Pada bungkus kopi tertulis untuk “cukup untuk 59 cangkir”. Saya membatin, “Tanggung amat angkanya”. Lalu saya mencari tahu berapa berat bubuk kopinya. Ternyata 380 gram. Saya berpikir, berarti takaran berat kopi per cangkir berapa gram?
Namun secara awangan saya tak langsung mendapatkan angka pas. Cuma mengira-ira. Butuh waktu lama untuk menerka 6 sampai 8 gram. Sebelum menggunakan kalkulator ponsel, saya temukan angka pada kemasan angka 6,5 gram.
Kemampuan matematis saya payah, dan nalar saya lamban, sehingga tidak membulatkan 59 cangkir menjadi 60 cangkir agar lebih lekas melakukan operasi pembagian 380:60 atau 38:6.
Saya menghibur diri, untuk prinsip penghitungan takaran kopi saya tahu, dalam hal ini pembagian, namun operasi penghitungannya saya tak tangkas. Saya punya pembenar, nilai berhitung/matematika saya dalam ijazah SD adalah 4. Namun punya nilai 10 untuk mata pelajaran lain. Kurva nilai ulangan matematika saya di SMA tajam bak gergaji: 2, 8, 4, 8, 3 — pernah dapat 9.
Saya membahas apa? Lihat video Instagram ini, pada bingkai kedua dan ketiga. Saya tak langsung menganggap si pelamar magang pabrik itu bodoh, karena bisa saja dia gugup atau tegang sehingga salah menjawab. Atau anak di itu seperti saya dulu: hanya mengerjakan tugas kalau sesuai mood. Ketika menyangkut angka jadilah petaka. Otak saya yang tak beres.
Pertanyaan pewawancara: jika sepotong besi 2 meter dibagi jadi empat, berapa panjang setiap potong?
Kalau saya yang ditanya mungkin akan menanya balik, besi dipotong jadi empat sama panjang, ataukah beda ukuran? Tetapi hal itu akan memberikan dua hasil. Pertama: saya dibentak. Kedua: saya dianggap meminta soal yang lebih merepotkan.
Satu hal yang saya hargai dari video tersebut adalah tidak menampilkan wajah si pelamar. Ini berbeda dari video unggahan guru yang menampilkan wajah para murid penjawab (¬ lihat arsip).
Lalu kenapa saya menampilkan foto ubin sebuah teras, di atas paragraf keempat di atas? Ide itu muncul setelah memotret bungkus kopi.
Amatilah lis tepi sudut bidang teras. Jika seluruh teras saya foto tampaklah bahwa setiap ubin utama di pinggir terpotong pas di tengah secara diagonal. Garis tersebut bersua lis pada keempat sisi teras yang panjangnya sama dengan garis diagonal.

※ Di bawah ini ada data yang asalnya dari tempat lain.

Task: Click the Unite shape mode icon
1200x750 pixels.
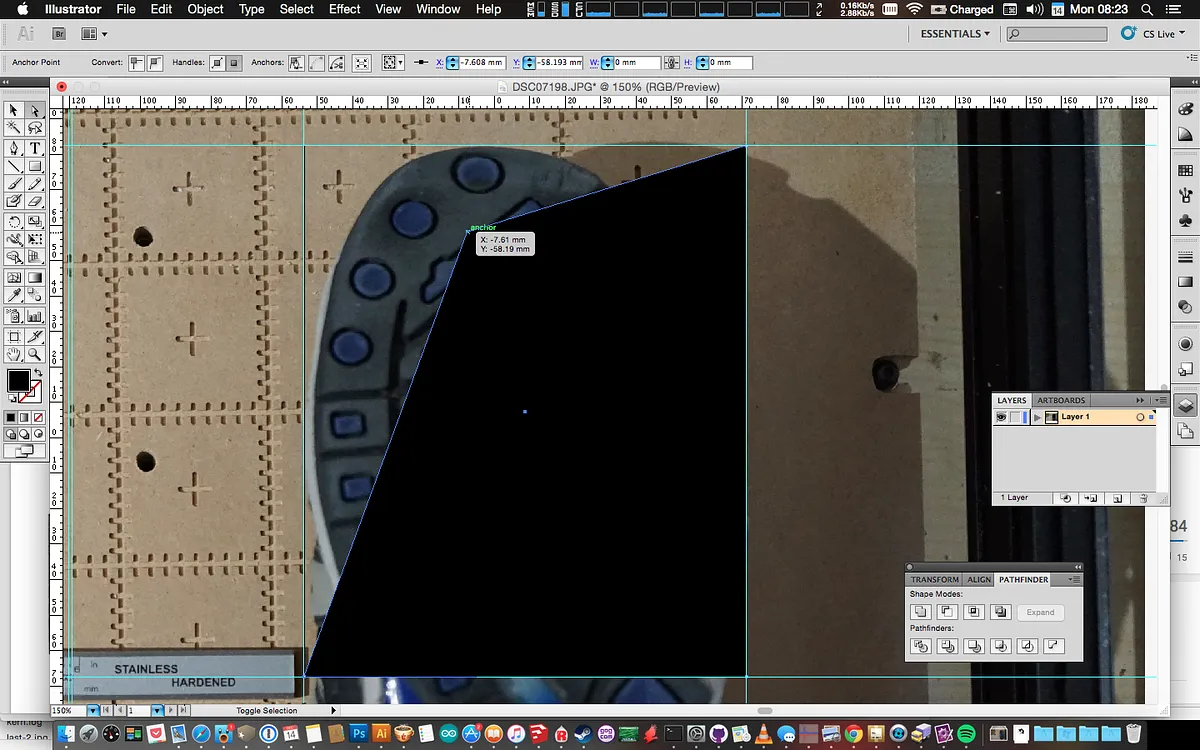Action: point(921,612)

Untuk memasang ubin macam itu bukanlah hal mudah karena ukuran teras sudah pasti. Masalahnya bukan ada pemotong keramik atau tidak, tetapi bagaimana menghitung ukuran potong demi estetika yang tak fungsional dari sisi kekuatan lantai.

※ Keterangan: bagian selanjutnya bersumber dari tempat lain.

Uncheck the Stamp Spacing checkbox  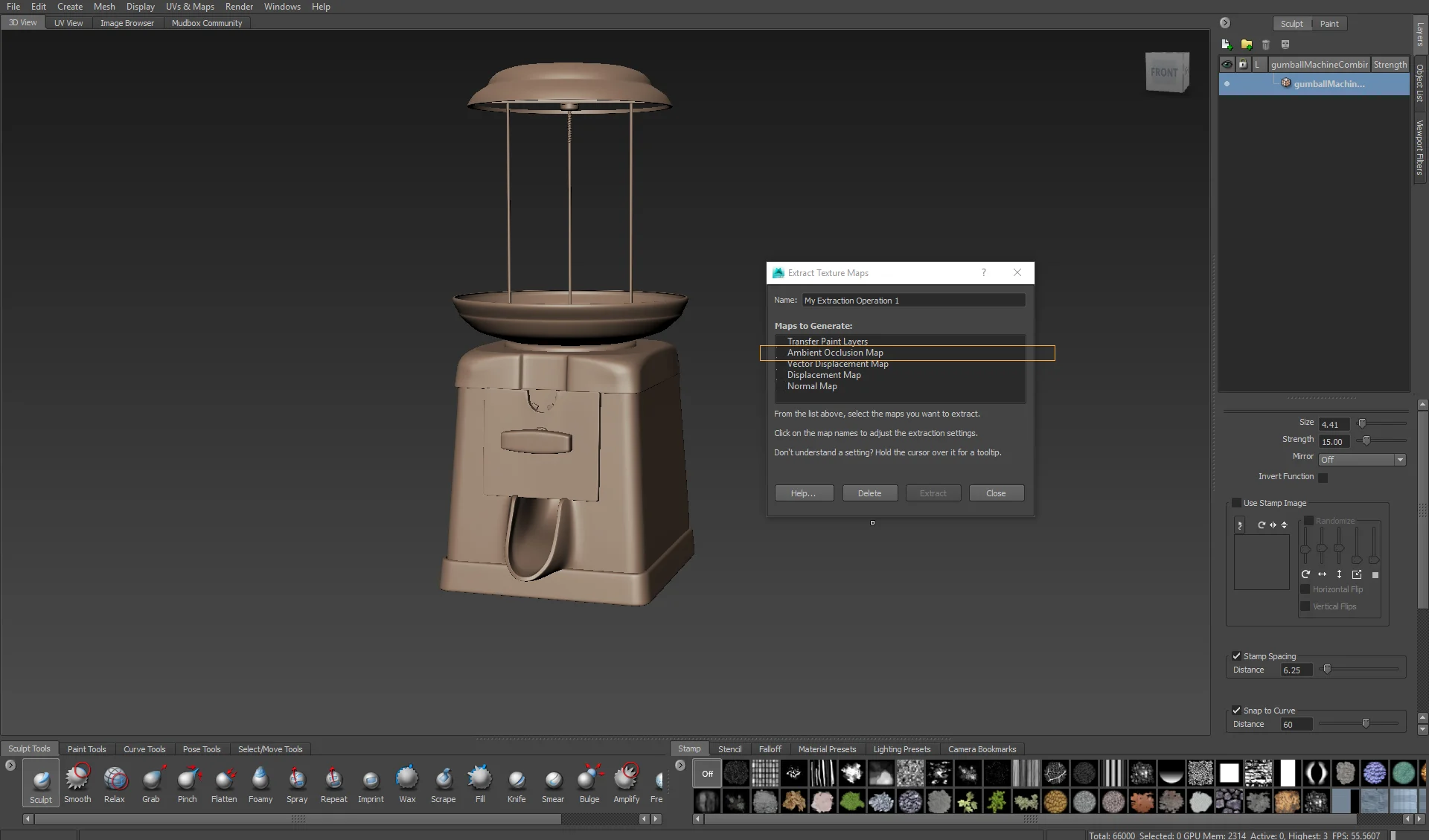pyautogui.click(x=1237, y=656)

Tak terhindarkan, cakap berhitung dibutuhkan semua bidang pekerjaan, dengan tingkat kerumitan yang beragam. Tak semua tukang telaten. Jika diberi kebebasan memilih, mereka lebih suka memasang ubin lurus tak diagonal, kemudian tinggal memotong ubin demi ubin di tepian sesuai sisa ruang.